→ Aim of the exercise
Rewrite the entries below, swapping every instance of "undo arrow icon" for "back arrow icon" and leaving all other text unchanged.

→ Data to process
--- BEGIN ---
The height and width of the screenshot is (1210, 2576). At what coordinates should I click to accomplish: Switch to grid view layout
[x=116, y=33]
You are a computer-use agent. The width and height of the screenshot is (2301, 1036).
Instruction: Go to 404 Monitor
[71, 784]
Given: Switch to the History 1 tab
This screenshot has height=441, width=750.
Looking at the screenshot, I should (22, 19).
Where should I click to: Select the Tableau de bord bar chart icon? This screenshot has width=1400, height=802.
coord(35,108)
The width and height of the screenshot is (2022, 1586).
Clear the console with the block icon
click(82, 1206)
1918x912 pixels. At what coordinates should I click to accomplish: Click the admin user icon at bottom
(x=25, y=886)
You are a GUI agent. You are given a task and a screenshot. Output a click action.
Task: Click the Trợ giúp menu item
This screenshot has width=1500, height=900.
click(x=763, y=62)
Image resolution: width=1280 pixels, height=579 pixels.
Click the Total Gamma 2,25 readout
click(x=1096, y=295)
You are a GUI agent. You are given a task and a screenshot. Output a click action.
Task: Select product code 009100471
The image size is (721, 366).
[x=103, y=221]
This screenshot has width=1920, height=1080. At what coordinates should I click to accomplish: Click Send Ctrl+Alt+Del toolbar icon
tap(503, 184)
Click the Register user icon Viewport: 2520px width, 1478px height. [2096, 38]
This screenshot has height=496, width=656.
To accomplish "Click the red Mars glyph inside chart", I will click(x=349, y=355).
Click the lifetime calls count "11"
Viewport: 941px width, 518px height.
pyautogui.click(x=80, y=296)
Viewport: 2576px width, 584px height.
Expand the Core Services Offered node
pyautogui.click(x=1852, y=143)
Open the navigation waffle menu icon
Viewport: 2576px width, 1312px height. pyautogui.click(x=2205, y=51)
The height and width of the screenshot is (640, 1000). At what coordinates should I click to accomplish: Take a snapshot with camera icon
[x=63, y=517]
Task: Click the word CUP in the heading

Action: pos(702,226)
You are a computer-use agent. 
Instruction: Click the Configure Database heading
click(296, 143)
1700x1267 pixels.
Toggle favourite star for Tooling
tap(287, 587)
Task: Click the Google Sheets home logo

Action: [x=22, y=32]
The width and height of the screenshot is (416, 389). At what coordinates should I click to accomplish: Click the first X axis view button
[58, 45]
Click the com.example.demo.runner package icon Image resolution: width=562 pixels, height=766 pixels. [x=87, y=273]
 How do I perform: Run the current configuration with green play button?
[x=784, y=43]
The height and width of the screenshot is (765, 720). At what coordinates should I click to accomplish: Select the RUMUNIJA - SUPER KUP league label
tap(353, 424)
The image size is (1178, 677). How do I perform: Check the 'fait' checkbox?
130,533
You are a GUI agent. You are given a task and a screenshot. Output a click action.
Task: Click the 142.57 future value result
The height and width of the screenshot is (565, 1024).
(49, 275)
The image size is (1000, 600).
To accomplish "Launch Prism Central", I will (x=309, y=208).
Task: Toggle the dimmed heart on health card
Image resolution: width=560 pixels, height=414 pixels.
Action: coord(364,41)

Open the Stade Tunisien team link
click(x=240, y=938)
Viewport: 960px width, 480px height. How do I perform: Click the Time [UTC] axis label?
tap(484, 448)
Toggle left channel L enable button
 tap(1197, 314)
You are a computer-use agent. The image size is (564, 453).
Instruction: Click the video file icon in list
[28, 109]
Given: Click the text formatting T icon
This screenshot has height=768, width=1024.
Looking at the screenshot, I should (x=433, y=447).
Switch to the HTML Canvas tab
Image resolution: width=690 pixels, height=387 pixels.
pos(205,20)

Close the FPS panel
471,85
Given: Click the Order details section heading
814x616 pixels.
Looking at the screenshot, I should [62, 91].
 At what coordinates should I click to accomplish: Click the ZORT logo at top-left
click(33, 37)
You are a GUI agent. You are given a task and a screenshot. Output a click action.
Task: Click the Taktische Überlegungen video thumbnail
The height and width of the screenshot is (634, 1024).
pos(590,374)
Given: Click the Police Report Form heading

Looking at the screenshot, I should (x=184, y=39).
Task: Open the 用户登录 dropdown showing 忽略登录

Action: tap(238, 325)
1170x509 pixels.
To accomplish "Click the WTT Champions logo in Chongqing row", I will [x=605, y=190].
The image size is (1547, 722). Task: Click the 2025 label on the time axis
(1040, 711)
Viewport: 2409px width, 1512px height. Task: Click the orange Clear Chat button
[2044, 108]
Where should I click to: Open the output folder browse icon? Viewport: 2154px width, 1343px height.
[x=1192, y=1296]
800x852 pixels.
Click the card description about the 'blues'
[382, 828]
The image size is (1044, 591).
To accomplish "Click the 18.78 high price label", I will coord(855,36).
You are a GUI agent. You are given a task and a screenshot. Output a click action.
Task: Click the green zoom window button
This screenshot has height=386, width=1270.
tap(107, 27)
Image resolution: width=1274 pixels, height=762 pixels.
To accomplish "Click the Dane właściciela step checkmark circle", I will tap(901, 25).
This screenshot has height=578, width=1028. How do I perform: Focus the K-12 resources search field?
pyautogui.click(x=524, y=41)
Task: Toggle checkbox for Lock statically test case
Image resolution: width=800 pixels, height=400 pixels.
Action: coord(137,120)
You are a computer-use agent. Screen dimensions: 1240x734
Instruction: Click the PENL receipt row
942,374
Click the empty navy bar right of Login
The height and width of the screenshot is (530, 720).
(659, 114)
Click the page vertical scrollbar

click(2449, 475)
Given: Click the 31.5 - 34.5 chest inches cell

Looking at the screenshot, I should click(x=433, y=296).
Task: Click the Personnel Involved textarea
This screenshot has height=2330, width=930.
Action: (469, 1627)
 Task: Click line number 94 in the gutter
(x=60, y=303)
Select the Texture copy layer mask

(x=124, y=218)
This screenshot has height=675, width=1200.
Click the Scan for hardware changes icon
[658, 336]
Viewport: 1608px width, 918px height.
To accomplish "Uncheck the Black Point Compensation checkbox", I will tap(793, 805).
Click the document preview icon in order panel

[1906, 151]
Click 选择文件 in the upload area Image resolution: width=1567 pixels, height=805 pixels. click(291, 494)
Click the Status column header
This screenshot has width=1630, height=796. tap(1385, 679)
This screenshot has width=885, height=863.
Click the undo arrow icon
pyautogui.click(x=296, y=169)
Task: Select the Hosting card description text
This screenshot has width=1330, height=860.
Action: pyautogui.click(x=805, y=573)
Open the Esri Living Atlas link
--- END ---
→ Solution
The height and width of the screenshot is (1210, 2576). At what coordinates should I click to accomplish: Switch to grid view layout
[x=116, y=33]
You are a computer-use agent. The width and height of the screenshot is (2301, 1036).
Instruction: Go to 404 Monitor
[71, 784]
Given: Switch to the History 1 tab
This screenshot has height=441, width=750.
Looking at the screenshot, I should (22, 19).
Where should I click to: Select the Tableau de bord bar chart icon? This screenshot has width=1400, height=802.
coord(35,108)
The width and height of the screenshot is (2022, 1586).
Clear the console with the block icon
click(82, 1206)
1918x912 pixels. At what coordinates should I click to accomplish: Click the admin user icon at bottom
(x=25, y=886)
You are a GUI agent. You are given a task and a screenshot. Output a click action.
Task: Click the Trợ giúp menu item
This screenshot has width=1500, height=900.
click(x=763, y=62)
Image resolution: width=1280 pixels, height=579 pixels.
Click the Total Gamma 2,25 readout
click(x=1096, y=295)
You are a GUI agent. You are given a task and a screenshot. Output a click action.
Task: Select product code 009100471
The image size is (721, 366).
[x=103, y=221]
This screenshot has width=1920, height=1080. At what coordinates should I click to accomplish: Click Send Ctrl+Alt+Del toolbar icon
tap(503, 184)
Click the Register user icon Viewport: 2520px width, 1478px height. [2096, 38]
This screenshot has height=496, width=656.
To accomplish "Click the red Mars glyph inside chart", I will click(x=349, y=355).
Click the lifetime calls count "11"
Viewport: 941px width, 518px height.
pyautogui.click(x=80, y=296)
Viewport: 2576px width, 584px height.
Expand the Core Services Offered node
pyautogui.click(x=1852, y=143)
Open the navigation waffle menu icon
Viewport: 2576px width, 1312px height. pyautogui.click(x=2205, y=51)
The height and width of the screenshot is (640, 1000). At what coordinates should I click to accomplish: Take a snapshot with camera icon
[x=63, y=517]
Task: Click the word CUP in the heading

Action: pos(702,226)
You are a computer-use agent. 
Instruction: Click the Configure Database heading
click(296, 143)
1700x1267 pixels.
Toggle favourite star for Tooling
tap(287, 587)
Task: Click the Google Sheets home logo

Action: [x=22, y=32]
The width and height of the screenshot is (416, 389). At what coordinates should I click to accomplish: Click the first X axis view button
[58, 45]
Click the com.example.demo.runner package icon Image resolution: width=562 pixels, height=766 pixels. [x=87, y=273]
 How do I perform: Run the current configuration with green play button?
[x=784, y=43]
The height and width of the screenshot is (765, 720). At what coordinates should I click to accomplish: Select the RUMUNIJA - SUPER KUP league label
tap(353, 424)
The image size is (1178, 677). How do I perform: Check the 'fait' checkbox?
130,533
You are a GUI agent. You are given a task and a screenshot. Output a click action.
Task: Click the 142.57 future value result
The height and width of the screenshot is (565, 1024).
(49, 275)
The image size is (1000, 600).
To accomplish "Launch Prism Central", I will (x=309, y=208).
Task: Toggle the dimmed heart on health card
Image resolution: width=560 pixels, height=414 pixels.
Action: coord(364,41)

Open the Stade Tunisien team link
click(x=240, y=938)
Viewport: 960px width, 480px height. How do I perform: Click the Time [UTC] axis label?
tap(484, 448)
Toggle left channel L enable button
 tap(1197, 314)
You are a computer-use agent. The image size is (564, 453).
Instruction: Click the video file icon in list
[28, 109]
Given: Click the text formatting T icon
This screenshot has height=768, width=1024.
Looking at the screenshot, I should (x=433, y=447).
Switch to the HTML Canvas tab
Image resolution: width=690 pixels, height=387 pixels.
pos(205,20)

Close the FPS panel
471,85
Given: Click the Order details section heading
814x616 pixels.
Looking at the screenshot, I should [62, 91].
 At what coordinates should I click to accomplish: Click the ZORT logo at top-left
click(33, 37)
You are a GUI agent. You are given a task and a screenshot. Output a click action.
Task: Click the Taktische Überlegungen video thumbnail
The height and width of the screenshot is (634, 1024).
pos(590,374)
Given: Click the Police Report Form heading

Looking at the screenshot, I should (x=184, y=39).
Task: Open the 用户登录 dropdown showing 忽略登录

Action: tap(238, 325)
1170x509 pixels.
To accomplish "Click the WTT Champions logo in Chongqing row", I will [x=605, y=190].
The image size is (1547, 722). Task: Click the 2025 label on the time axis
(1040, 711)
Viewport: 2409px width, 1512px height. Task: Click the orange Clear Chat button
[2044, 108]
Where should I click to: Open the output folder browse icon? Viewport: 2154px width, 1343px height.
[x=1192, y=1296]
800x852 pixels.
Click the card description about the 'blues'
[382, 828]
The image size is (1044, 591).
To accomplish "Click the 18.78 high price label", I will coord(855,36).
You are a GUI agent. You are given a task and a screenshot. Output a click action.
Task: Click the green zoom window button
This screenshot has height=386, width=1270.
tap(107, 27)
Image resolution: width=1274 pixels, height=762 pixels.
To accomplish "Click the Dane właściciela step checkmark circle", I will tap(901, 25).
This screenshot has height=578, width=1028. How do I perform: Focus the K-12 resources search field?
pyautogui.click(x=524, y=41)
Task: Toggle checkbox for Lock statically test case
Image resolution: width=800 pixels, height=400 pixels.
Action: coord(137,120)
You are a computer-use agent. Screen dimensions: 1240x734
Instruction: Click the PENL receipt row
942,374
Click the empty navy bar right of Login
The height and width of the screenshot is (530, 720).
(659, 114)
Click the page vertical scrollbar

click(2449, 475)
Given: Click the 31.5 - 34.5 chest inches cell

Looking at the screenshot, I should click(x=433, y=296).
Task: Click the Personnel Involved textarea
This screenshot has height=2330, width=930.
Action: (469, 1627)
 Task: Click line number 94 in the gutter
(x=60, y=303)
Select the Texture copy layer mask

(x=124, y=218)
This screenshot has height=675, width=1200.
Click the Scan for hardware changes icon
[658, 336]
Viewport: 1608px width, 918px height.
To accomplish "Uncheck the Black Point Compensation checkbox", I will tap(793, 805).
Click the document preview icon in order panel

[1906, 151]
Click 选择文件 in the upload area Image resolution: width=1567 pixels, height=805 pixels. click(291, 494)
Click the Status column header
This screenshot has width=1630, height=796. tap(1385, 679)
This screenshot has width=885, height=863.
Click the back arrow icon
pyautogui.click(x=296, y=169)
Task: Select the Hosting card description text
This screenshot has width=1330, height=860.
Action: pyautogui.click(x=805, y=573)
Open the Esri Living Atlas link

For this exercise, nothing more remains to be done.